Watch to see if the bear stands on his hind legs and rubs his back on a tree, that’s a boar.  If it walks along and straddles small trees, wiping its scent on that tree, it’s a boar.  If it stands up and breaks saplings over its shoulder, it’s a boar.  If it encounters another bear and gives chase, it’s a boar and if it is following a smaller bear, it’s a boar.

SCALE:  There is one last general appearance tip to judging black bear that makes the top three in importance, and that is scale.   A big bear looks big . . . but so does a closer, smaller bear.   Here’s a help tip on how to gauge more accurately.  If the bear is 150 yards away but the hunter thinks the bear is 200 yards away, the hunter will overestimate the bear’s relative size by somewhere near 25 percent.   In other words, the hunter is in for a serious case of ground shrink when he walks up to his bear.  TIP:  Let the bear get as close to you as possible and preferably on the bait itself.   The closer the bear, the less chance there is of misjudging the distance to relative size.

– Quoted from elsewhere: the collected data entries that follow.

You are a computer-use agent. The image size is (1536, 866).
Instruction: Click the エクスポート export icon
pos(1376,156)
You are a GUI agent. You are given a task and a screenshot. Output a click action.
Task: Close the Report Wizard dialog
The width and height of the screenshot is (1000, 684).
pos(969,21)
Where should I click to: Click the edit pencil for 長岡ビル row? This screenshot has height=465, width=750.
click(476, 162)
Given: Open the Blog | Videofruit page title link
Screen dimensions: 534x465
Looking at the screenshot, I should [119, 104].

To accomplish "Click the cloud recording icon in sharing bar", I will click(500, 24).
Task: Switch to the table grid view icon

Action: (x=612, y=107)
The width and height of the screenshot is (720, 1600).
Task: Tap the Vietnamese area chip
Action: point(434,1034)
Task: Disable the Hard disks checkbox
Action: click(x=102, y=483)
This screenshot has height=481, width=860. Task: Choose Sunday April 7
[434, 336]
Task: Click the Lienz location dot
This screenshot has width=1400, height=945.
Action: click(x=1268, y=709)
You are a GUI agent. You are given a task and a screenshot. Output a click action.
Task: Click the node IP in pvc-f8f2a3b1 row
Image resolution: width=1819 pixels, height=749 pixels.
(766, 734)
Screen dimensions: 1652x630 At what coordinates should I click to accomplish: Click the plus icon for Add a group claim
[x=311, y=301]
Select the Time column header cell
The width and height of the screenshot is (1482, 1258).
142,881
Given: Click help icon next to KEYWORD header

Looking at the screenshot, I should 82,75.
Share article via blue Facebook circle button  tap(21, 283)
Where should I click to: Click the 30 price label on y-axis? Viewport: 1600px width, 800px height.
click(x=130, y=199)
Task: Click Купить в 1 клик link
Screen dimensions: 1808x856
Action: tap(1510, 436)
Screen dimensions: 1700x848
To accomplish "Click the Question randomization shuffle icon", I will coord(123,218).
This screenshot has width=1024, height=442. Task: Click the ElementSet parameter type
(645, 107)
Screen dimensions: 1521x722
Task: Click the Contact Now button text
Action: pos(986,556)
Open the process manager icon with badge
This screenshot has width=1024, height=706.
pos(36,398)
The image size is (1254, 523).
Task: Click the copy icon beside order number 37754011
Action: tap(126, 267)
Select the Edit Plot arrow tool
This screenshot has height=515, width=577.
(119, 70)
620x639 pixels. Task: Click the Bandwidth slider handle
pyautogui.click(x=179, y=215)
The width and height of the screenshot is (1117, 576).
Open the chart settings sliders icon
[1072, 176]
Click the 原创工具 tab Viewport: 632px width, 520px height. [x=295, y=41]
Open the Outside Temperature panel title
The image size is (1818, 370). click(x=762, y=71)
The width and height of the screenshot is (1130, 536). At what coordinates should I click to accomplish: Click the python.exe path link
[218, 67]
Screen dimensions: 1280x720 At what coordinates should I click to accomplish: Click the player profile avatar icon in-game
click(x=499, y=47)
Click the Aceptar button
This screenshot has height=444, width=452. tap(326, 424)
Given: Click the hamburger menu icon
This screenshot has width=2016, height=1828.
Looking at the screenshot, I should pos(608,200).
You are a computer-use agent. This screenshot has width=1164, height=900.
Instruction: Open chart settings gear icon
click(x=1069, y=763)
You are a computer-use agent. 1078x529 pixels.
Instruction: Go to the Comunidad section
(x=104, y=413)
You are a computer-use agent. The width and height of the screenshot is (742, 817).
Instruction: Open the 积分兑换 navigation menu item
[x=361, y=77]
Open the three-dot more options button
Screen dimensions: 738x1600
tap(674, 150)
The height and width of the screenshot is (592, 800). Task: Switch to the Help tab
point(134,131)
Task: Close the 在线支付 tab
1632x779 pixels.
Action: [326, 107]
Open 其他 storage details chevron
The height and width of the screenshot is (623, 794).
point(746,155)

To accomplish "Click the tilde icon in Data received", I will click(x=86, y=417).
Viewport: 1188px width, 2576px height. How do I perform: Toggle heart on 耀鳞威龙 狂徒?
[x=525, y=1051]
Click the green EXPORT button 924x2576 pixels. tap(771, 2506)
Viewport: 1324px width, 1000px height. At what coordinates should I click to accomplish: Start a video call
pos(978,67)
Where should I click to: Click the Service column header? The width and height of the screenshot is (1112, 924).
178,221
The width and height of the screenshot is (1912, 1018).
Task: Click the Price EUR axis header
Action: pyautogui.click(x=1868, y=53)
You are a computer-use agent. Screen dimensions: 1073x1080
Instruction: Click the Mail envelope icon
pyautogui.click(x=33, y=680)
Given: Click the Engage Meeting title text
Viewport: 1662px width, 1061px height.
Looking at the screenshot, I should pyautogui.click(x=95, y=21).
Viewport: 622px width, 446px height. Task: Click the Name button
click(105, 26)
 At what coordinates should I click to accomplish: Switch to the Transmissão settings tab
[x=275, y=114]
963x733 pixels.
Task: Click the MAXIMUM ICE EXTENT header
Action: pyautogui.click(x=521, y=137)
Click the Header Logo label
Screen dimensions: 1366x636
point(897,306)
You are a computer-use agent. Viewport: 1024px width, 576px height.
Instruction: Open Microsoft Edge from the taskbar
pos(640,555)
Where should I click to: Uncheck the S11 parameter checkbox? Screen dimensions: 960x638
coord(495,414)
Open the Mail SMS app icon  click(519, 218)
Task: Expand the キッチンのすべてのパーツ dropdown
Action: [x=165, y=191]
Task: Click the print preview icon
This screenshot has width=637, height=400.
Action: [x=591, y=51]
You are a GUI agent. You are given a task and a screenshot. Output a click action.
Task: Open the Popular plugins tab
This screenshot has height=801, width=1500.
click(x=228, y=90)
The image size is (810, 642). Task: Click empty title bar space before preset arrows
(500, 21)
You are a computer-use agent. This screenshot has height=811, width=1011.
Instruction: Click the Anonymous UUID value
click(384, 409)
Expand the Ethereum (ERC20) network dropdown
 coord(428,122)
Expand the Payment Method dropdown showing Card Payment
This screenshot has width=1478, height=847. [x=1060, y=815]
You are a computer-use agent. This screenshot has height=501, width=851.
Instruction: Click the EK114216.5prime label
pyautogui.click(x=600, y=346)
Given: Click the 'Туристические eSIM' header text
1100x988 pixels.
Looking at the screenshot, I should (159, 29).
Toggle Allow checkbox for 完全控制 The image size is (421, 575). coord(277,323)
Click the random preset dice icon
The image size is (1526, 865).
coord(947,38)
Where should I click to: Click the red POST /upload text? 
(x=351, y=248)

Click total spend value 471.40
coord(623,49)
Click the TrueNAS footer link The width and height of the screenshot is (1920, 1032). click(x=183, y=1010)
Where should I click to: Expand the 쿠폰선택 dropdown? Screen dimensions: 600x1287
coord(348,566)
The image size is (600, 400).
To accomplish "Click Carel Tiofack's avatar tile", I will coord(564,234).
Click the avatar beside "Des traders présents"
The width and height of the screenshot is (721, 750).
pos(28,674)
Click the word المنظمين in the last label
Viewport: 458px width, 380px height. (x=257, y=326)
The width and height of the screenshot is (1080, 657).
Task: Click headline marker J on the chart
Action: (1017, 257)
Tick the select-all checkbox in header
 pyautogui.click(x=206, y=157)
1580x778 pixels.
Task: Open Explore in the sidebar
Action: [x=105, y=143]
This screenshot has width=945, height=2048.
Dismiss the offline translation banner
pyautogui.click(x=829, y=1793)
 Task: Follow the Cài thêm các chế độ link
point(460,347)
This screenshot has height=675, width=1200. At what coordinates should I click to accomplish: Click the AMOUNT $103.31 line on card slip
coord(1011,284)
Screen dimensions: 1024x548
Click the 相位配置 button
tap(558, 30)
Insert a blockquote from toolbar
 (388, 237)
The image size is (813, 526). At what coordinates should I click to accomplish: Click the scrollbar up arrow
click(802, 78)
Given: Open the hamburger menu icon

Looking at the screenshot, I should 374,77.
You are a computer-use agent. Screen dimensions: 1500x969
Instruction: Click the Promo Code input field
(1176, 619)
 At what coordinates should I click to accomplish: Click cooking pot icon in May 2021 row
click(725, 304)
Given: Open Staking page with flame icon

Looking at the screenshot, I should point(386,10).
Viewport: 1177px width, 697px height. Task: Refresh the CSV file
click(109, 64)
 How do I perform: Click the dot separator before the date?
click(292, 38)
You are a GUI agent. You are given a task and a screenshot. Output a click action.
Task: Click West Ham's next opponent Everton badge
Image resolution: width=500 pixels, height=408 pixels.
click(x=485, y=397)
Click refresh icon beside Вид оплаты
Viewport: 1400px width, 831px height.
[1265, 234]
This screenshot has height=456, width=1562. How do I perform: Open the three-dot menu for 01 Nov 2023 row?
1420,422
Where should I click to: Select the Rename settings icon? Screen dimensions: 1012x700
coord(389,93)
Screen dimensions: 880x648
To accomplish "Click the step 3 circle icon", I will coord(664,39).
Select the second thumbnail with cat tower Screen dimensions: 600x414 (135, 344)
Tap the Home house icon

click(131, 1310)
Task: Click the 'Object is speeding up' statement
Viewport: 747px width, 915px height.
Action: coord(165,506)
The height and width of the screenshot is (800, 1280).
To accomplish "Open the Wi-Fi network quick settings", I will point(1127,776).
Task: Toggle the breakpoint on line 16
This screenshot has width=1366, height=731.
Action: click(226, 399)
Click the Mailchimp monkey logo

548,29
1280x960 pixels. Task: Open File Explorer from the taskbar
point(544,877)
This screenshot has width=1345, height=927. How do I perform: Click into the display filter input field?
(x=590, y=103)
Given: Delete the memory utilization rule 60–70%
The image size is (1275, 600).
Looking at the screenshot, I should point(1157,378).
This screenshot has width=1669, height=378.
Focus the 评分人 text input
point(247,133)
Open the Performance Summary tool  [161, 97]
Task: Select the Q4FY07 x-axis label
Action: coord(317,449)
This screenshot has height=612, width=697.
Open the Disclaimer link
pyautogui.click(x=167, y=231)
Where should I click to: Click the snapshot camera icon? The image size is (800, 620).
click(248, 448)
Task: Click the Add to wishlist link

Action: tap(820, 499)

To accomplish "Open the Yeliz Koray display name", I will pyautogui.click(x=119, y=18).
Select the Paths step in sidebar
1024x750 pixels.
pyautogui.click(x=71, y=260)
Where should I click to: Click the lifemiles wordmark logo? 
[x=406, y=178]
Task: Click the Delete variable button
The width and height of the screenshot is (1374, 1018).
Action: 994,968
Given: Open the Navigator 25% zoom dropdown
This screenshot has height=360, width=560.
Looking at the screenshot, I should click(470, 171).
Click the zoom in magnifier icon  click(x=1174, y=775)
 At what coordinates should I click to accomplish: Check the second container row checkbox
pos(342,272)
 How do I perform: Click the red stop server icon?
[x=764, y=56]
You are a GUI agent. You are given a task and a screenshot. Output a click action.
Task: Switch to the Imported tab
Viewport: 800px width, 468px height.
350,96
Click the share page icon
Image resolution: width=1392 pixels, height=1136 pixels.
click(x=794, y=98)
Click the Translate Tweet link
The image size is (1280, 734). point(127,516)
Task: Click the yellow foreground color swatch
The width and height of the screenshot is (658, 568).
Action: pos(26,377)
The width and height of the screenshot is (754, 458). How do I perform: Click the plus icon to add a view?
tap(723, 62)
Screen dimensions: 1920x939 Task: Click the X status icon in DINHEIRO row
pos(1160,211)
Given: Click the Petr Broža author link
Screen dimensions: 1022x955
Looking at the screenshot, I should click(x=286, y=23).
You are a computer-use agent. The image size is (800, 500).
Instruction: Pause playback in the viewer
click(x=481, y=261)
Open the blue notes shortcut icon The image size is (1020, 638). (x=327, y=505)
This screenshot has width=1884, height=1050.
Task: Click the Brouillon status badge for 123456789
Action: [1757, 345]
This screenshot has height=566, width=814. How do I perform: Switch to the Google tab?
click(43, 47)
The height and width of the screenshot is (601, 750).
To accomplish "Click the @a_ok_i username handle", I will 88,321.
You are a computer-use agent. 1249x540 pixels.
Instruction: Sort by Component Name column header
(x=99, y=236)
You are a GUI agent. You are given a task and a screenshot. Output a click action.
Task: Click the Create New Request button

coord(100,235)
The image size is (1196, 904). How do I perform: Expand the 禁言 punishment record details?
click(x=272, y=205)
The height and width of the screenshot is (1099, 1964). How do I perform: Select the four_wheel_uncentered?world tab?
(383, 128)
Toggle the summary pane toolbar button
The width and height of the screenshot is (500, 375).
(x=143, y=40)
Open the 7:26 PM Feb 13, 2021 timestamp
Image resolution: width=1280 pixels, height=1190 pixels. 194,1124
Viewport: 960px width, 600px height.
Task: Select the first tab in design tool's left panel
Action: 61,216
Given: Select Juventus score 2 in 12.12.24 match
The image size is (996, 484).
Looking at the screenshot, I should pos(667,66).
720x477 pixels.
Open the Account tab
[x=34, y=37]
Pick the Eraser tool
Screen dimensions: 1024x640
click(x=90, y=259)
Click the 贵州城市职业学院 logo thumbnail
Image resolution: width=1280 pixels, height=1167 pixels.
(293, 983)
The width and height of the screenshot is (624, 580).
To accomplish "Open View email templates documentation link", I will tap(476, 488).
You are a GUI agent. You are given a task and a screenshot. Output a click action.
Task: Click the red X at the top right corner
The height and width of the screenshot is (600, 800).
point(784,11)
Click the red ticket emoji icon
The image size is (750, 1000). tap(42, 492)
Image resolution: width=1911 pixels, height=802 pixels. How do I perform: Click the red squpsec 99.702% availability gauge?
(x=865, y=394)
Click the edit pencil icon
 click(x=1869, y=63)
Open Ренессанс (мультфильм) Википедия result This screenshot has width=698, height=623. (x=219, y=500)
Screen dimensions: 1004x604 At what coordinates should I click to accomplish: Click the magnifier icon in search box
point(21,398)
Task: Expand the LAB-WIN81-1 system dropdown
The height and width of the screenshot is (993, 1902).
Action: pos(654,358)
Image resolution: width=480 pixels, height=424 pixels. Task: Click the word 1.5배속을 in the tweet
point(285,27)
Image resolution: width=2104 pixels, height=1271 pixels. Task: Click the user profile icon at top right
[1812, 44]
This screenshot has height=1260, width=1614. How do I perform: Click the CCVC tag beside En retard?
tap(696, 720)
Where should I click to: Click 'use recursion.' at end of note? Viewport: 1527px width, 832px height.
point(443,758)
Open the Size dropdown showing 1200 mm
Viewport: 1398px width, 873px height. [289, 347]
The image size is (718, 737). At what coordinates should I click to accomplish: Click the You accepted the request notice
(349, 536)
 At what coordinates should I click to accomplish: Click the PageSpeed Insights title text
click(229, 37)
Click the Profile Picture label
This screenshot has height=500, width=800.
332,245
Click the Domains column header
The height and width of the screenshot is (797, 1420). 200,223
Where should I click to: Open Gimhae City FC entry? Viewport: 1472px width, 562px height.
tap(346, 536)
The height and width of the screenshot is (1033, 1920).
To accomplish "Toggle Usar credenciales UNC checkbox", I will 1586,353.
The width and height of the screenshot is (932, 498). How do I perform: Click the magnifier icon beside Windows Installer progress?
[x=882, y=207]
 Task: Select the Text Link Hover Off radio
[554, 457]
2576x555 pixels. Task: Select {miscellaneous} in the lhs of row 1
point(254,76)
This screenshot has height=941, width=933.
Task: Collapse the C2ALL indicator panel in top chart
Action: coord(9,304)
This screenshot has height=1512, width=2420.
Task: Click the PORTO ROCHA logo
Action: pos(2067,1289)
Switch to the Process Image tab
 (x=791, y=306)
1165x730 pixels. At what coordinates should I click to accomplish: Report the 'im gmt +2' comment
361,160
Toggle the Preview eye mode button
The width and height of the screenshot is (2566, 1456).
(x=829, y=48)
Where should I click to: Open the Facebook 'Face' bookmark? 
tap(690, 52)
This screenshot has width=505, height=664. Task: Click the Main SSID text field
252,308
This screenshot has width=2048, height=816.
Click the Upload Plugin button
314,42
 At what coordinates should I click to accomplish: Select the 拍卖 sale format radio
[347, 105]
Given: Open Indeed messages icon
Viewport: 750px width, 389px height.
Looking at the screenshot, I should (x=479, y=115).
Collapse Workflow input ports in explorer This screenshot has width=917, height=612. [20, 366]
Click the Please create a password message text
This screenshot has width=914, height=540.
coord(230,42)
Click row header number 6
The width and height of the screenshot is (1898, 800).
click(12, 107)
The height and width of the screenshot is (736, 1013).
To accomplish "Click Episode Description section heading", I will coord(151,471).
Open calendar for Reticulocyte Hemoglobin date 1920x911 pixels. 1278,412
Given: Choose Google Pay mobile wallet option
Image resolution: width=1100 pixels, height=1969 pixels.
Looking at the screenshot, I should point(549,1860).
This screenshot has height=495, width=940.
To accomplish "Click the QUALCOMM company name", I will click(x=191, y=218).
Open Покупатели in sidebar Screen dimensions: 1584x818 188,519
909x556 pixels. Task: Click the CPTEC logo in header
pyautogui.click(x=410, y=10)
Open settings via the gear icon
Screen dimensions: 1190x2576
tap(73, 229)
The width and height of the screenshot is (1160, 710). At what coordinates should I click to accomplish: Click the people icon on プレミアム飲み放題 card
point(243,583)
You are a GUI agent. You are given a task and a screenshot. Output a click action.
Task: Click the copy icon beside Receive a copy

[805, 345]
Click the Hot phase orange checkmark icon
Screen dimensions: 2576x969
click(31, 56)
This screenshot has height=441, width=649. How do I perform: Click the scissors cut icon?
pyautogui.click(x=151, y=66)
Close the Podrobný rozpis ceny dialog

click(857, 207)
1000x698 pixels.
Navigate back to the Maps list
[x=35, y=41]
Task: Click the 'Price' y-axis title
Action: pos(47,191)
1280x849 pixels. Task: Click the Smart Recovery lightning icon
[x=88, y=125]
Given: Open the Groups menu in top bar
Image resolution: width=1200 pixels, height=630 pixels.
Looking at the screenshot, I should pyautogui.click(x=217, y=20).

SPECIFIC TIPS FOR JUDGING BLACK BEARS: If the bear fails any one of the above general conditions, then it’s advisable to pass up on it or let the bear walk. It’s tough and you could be wrong, but at least there isn’t a dead small bear lying on the ground.   Call it a personal aversion to guilt.

BODY SHAPE:    Bigger bear are older bears, and like most of us, they don’t have the svelte bodies they once did. They tend to look “heavy” and out of shape. Remember, they monopolize the best feed and habitat, and therefore exert less energy to live.

HEAD SHAPE:   A big bear (boar) will have a deeper, wider and longer snout than a smaller bear or a female. His ears will appear to be wide apart and small. If he is aware of you and looking your way, his ears won’t stand up on top of his head like a dog’s ears, they’ll seem to be aimed out to the side of his head. A big bear will have well developed “bulging” muscles on the top of his head.


WawangBear2

LEGS:   A big bear will have massively developed front shoulders. His shoulders will look big and burly. A sow’s wrist will pinch in directly above the foot. Not so with a boar. The lower forearm, wrist and the foot on a big boar are all the same width. A big bear often appears to have shorter legs because the body is so much thicker, but keep in mind that the best-scoring bears for the records book are often the lankier looking, longer-bodied bears.

There are bear that have meatier heads; bear that look great and are great trophies, but that don’t score well.  There are others that have short skulls, block- headed beasts that look impressive, but that don’t score well at all and there are lanky, skinny bears with donkey faces that score like the devil, but that a hunter seriously looking for  a  records book bear wouldn’t walk across the street for. Black bear morphology is just too darn diversified to make a science out of judging.

The best way to hunt for a record boar is to simply shoot the bear that looks good to you and that hopefully  you’ll  appreciate all the time and effort you put in for the hunt.  If it’s got a nice hide, be happy with your animal. If it has long claws and weighs a ton, good for you and congratulations. If it isn’t as big as  you’d like, don’t fret, you’re not alone and the rug on your wall will still look great. If it happens to be one of those rare few bears that has grown a skull that qualifies for the record books, thank your guide for the good fortune that made that bear come to the bait site.

To easily judge, remember:

  • Check out the ear size in relation to the head
  • Mickey Mouse ears means a small bear.
  • Watch to see if the belly is low to the ground
  • Legs that appear short means big bear.

Watch the bear’s behavior around the bait – small bears will be skittish and afraid of a larger bruin in the area.

Look for a log around the bait and use it as a reference, check to see the length and height of the log before climbing into your stand. When the bear enters the bait site use the size of the log to help determine the overall size of the bear.

SKULL MEASURING

WawangSkull

Hope this information helps develop your judging skill on your next hunt, and,  good luck out in the field.